Pub Rants

A Very Nice Literary Agent Indulges in Polite Rants About Queries, Writers, and the Publishing Industry

#NLAquerytip #8

Status:

Seriously, it can’t be close to 7:30 at night and I’m still at the office….

Listening To:

BEAUTIFUL DAY by Joshua Radin

FACT: Spending time perfecting your novel’s pitch in your query letter is the gift that will keep on giving for the life of your novel.

Here’s why:

In publishing, simply put, a novel’s pitch is not just used once.

1) Writer creates the pitch for the query letter to get agent/editor attention.

2) Agent signs author, uses the pitch for Agent’s submission letter (or uses it as a base to to create a submit-oriented pitch for editors).

3) Editor loves the pitch, asks for the manuscript, reads it, loves it and now needs to get enthusiastic second reads. Editor will use the author/agent’s pitch to get second reads on board.

4) Second reads love it too. Editor now has to go to editorial board to pitch the novel to decision makers. You guessed it! Editor will use the pitch to generate excitement in this meeting so as to get permission and funding to buy it.

5) Editor buys novel and readies it for publication. The pitch is then shared with the catalog/jacket copy department to write the copy that will go on the book jacket or online for description of the novel.

6) Editor heads to Sales Conference with the pitch in hand. Time to get all the sales reps excited who are going sell-in the title to booksellers & libraries to generate the pre-orders that determine the initial print run and marketing dollars that will be spent on the book.

7) Sales reps hit the road. They use the pitch to get booksellers to read the Advanced Reading Copy (of which they get hundreds in any sell-in period).

8) Booksellers love it. Order copies for their stores. Book gets published and now booksellers will use the pitch to hand-sell to customers.

I think you get the picture. The pitch you are creating in your query letter is the second most important asset for your novel and directly impacts the success of your career. And just in case you are wondering, writing a great book is the number one most important asset.

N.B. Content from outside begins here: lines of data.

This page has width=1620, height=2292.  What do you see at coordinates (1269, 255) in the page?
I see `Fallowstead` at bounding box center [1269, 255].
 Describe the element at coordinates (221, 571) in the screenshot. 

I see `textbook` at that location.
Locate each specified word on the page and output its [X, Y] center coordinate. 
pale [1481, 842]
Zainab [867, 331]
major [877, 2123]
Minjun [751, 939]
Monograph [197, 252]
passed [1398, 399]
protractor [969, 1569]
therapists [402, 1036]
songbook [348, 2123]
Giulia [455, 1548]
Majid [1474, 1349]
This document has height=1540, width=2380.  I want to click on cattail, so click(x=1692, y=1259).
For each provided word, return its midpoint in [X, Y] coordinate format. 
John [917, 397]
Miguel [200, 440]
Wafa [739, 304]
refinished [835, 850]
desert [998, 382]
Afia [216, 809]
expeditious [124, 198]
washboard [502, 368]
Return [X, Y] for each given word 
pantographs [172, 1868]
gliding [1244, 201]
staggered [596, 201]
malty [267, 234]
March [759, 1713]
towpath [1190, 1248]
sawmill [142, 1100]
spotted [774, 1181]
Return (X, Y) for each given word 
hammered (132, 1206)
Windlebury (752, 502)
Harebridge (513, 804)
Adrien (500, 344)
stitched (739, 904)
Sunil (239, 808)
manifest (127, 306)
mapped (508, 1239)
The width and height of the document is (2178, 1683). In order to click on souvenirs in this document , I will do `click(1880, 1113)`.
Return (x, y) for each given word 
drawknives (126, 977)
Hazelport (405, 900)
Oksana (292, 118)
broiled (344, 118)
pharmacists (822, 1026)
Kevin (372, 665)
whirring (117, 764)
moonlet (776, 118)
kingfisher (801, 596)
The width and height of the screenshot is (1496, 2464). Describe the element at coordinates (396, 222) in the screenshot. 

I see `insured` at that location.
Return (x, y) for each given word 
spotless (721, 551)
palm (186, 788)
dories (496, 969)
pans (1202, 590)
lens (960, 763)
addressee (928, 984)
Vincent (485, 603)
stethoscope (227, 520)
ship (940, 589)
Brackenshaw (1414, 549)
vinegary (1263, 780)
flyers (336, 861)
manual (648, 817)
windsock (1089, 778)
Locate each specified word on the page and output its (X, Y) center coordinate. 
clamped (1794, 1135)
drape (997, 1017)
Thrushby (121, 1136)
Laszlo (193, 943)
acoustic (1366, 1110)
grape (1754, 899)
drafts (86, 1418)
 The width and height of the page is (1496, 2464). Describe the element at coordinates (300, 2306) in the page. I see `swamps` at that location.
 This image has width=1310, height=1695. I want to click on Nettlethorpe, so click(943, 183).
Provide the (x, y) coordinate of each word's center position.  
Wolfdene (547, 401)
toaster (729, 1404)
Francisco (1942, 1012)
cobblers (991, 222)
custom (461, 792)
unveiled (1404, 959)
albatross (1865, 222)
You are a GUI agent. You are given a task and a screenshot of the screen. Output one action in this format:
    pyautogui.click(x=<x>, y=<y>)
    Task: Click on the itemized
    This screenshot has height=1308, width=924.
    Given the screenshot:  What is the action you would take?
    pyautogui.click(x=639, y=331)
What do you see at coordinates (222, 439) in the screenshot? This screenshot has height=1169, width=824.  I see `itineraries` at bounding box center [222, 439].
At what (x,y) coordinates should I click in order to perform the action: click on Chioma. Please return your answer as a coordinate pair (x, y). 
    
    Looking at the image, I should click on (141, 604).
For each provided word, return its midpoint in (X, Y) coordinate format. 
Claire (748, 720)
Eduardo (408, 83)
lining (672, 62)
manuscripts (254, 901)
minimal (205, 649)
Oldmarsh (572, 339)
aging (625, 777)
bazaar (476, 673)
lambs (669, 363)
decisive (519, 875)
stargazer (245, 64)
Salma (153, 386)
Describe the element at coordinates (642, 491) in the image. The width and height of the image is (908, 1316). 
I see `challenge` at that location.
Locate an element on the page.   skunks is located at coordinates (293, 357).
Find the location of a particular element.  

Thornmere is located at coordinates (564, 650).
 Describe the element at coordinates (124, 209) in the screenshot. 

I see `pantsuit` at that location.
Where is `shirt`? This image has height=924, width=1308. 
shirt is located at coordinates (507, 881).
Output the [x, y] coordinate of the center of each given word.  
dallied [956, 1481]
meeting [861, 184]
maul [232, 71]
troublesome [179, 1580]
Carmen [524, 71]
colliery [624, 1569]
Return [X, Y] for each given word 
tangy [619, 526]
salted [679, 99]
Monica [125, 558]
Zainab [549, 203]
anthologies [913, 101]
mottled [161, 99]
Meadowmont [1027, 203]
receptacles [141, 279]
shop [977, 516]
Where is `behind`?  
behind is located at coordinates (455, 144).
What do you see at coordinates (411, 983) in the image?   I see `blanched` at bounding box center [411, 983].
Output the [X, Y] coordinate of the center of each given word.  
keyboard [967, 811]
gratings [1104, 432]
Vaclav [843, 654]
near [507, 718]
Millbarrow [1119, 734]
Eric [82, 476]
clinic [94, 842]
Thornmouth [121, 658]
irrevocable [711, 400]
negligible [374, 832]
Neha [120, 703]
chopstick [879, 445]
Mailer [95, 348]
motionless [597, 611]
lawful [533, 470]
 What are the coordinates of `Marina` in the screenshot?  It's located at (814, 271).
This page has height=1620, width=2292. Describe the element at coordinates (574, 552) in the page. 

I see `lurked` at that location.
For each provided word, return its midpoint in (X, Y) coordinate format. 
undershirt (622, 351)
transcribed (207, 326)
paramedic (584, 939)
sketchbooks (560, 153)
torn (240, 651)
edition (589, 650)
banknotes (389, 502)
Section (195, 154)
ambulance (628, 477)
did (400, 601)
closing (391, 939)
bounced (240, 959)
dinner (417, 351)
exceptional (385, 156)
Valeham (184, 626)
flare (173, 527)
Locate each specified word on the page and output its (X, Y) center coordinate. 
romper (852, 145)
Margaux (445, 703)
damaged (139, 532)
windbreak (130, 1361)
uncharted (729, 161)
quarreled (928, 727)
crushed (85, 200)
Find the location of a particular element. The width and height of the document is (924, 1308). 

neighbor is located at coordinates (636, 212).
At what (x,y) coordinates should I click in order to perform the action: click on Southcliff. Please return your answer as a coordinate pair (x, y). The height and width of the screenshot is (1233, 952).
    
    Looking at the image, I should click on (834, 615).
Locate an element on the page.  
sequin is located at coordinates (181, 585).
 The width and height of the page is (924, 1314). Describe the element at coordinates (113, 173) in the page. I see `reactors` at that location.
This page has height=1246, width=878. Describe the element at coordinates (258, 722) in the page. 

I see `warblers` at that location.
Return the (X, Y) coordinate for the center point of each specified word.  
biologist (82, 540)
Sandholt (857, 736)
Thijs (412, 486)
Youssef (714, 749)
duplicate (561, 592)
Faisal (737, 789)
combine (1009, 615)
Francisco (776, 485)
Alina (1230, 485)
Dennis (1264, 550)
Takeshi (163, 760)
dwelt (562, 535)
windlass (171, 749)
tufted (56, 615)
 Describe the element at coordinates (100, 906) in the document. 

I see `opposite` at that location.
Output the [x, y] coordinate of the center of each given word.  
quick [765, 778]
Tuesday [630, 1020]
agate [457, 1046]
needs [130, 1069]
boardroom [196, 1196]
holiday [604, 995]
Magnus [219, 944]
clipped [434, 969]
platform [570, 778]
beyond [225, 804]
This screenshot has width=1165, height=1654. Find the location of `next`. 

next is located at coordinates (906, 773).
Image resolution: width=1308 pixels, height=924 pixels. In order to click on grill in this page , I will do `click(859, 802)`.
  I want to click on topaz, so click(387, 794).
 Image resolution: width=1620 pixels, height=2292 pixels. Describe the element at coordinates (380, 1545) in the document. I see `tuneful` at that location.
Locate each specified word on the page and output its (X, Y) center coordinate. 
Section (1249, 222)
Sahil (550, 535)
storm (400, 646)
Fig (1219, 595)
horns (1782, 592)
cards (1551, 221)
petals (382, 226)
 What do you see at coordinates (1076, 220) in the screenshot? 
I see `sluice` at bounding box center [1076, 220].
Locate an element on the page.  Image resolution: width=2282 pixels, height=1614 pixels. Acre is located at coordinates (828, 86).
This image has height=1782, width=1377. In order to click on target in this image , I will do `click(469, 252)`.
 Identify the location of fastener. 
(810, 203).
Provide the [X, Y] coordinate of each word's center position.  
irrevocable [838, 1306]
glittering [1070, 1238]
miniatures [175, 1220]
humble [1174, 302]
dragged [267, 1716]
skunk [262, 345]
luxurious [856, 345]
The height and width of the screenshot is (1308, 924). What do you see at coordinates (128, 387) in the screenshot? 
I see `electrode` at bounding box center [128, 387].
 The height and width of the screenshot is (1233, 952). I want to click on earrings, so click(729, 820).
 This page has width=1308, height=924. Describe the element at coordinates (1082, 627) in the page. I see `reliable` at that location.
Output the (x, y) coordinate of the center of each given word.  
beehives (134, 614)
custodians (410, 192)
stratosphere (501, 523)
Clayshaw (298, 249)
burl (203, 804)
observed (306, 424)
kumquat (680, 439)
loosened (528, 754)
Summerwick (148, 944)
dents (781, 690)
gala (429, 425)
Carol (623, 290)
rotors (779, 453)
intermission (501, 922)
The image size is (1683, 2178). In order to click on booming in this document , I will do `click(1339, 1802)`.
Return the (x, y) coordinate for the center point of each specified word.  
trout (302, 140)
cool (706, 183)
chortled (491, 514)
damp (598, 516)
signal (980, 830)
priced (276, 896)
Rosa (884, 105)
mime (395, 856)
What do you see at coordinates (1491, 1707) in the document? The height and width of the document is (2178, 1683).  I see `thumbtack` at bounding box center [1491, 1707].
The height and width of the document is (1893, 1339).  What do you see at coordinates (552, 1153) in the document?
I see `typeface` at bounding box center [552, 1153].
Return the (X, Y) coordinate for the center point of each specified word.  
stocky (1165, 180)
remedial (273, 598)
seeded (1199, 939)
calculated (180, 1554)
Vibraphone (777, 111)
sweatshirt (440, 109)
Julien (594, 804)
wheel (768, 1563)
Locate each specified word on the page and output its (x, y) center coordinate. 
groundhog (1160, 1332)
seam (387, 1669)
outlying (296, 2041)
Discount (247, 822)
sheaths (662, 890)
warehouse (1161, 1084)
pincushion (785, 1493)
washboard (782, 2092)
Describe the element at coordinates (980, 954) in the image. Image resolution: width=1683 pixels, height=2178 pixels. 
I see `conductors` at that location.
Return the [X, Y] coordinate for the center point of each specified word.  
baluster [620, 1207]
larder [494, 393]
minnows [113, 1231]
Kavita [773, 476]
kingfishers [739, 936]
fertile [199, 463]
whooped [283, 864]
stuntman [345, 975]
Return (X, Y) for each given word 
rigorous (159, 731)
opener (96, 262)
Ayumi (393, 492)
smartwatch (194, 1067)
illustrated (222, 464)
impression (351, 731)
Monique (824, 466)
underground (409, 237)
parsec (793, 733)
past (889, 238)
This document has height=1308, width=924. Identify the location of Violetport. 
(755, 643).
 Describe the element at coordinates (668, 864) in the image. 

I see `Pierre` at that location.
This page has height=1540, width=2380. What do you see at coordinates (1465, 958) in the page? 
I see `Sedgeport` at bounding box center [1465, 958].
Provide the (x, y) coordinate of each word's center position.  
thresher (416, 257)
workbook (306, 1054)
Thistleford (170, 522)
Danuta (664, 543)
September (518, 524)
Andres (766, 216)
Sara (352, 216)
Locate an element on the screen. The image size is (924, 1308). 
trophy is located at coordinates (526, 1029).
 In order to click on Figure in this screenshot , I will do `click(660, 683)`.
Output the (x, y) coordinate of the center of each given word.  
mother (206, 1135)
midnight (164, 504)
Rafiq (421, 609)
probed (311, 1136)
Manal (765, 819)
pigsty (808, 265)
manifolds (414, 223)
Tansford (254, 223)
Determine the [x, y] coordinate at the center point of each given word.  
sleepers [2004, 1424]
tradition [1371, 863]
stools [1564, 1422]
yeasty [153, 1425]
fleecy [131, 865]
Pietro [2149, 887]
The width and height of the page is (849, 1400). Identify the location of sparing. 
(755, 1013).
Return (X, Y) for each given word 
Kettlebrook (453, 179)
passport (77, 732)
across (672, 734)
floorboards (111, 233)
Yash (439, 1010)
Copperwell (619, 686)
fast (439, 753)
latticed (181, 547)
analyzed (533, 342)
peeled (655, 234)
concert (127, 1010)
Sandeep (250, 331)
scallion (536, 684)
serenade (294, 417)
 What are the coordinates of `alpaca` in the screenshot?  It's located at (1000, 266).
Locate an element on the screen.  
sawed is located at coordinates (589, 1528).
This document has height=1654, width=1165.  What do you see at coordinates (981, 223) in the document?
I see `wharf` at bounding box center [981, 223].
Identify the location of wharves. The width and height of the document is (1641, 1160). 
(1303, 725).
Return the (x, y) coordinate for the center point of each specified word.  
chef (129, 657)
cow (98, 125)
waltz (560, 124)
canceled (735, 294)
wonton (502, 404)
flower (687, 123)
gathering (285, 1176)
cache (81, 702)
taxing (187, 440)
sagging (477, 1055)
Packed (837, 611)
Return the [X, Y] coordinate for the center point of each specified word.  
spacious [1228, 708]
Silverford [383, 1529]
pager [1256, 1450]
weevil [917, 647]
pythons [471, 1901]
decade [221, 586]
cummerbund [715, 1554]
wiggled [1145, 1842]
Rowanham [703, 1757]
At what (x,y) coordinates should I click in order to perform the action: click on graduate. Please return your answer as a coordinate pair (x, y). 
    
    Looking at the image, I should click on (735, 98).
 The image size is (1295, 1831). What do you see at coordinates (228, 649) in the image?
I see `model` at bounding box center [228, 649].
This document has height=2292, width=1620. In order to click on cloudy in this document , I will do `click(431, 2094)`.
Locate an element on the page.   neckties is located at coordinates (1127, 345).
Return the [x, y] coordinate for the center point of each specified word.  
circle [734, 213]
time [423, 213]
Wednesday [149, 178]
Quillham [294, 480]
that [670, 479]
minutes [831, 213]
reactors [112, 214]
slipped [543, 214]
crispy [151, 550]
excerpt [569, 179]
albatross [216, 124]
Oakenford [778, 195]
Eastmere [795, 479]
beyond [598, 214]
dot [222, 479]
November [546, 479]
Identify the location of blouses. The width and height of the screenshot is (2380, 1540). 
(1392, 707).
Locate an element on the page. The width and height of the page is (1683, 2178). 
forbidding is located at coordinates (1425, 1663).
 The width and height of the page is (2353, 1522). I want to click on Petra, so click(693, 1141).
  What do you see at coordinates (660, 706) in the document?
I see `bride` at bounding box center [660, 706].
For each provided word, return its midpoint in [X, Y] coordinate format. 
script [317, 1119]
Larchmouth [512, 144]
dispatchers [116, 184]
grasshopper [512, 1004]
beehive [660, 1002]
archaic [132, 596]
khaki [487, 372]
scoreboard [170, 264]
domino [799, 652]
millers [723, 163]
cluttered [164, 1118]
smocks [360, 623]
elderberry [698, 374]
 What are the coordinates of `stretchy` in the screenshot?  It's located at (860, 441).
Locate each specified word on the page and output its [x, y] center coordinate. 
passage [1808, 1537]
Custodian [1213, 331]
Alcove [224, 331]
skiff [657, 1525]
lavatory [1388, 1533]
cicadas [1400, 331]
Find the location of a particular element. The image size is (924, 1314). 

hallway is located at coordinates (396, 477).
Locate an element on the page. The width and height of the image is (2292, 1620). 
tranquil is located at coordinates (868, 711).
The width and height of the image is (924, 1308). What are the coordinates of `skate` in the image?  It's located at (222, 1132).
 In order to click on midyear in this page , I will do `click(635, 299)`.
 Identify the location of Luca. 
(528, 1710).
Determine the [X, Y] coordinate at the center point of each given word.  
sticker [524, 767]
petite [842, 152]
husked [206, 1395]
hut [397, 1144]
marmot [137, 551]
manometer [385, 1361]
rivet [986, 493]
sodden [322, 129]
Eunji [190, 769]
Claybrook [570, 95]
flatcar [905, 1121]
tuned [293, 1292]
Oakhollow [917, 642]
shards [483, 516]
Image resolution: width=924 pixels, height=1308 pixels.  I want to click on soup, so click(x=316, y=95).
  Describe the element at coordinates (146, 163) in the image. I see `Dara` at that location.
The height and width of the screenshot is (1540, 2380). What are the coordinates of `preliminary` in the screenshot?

No pressure or anything. LOL.


5 Responses

  1. Allen sawan said:

    I find harder to write the Q letter (pitch) than the manuscript. I am clueless. I am stuck, I don’t want to over sell or sound arrogant. Yet if I don’t, I can’t generate the excitement needed. Any advice?

  2. L. McKeough said:

    Allen, you should google Query Shark, a blog where agent Janet Reid critiques query letters (submitted to the blog for this purpose) and authors revise and resubmit based on her critique. Both the multi re-writes and the instant-wins are very helpful. Janet’s personal blog also answers submitted questions about queries (and other facets of writing). Janet and Kristin are my favourite agent blogs, both very illuminating about the whole query and agent process.

  3. Lynn said:

    Allen, I feel your pain, I’m the same way. I find writing a query letter harder than writing my WIP. I’ve been at it for over a year and a half. L.McKeough is right about Kristin and Janet, there’s a wealth of information on both their sites. However, if you send a query to the QueryShark, it’s not a guarantee that your query will be selected. As Janet, herself, says:

    “It’s harder to get a query posted on QueryShark than to get a request for a full, just FYI. In the course of a year I’ve read more than 200 fulls, and only posted 151 queries here at QueryShark.”

    Still, it doesn’t hurt to try.

    1. Lucy said:

      Allen, go to Absolute Write–www.absolutewrite.com/forums. Sign up as a member. Be prepared to behave yourself, as no garbage or name-calling is tolerated there. Join the conversations, ask questions and post 50 comments, preferably thoughtful ones. Do not skip this step. Get to know the forums.

      After 50 posts, go to the Share Your Work forum. Click on Query Letter Hell. Read the “sticky” warning titled “READ THIS DAMMIT.” You will then be able to submit your query for critique. It will be a learning process, probably painful. If you stick it out and don’t despair, you’ll learn a lot–and get to critique other people’s queries too.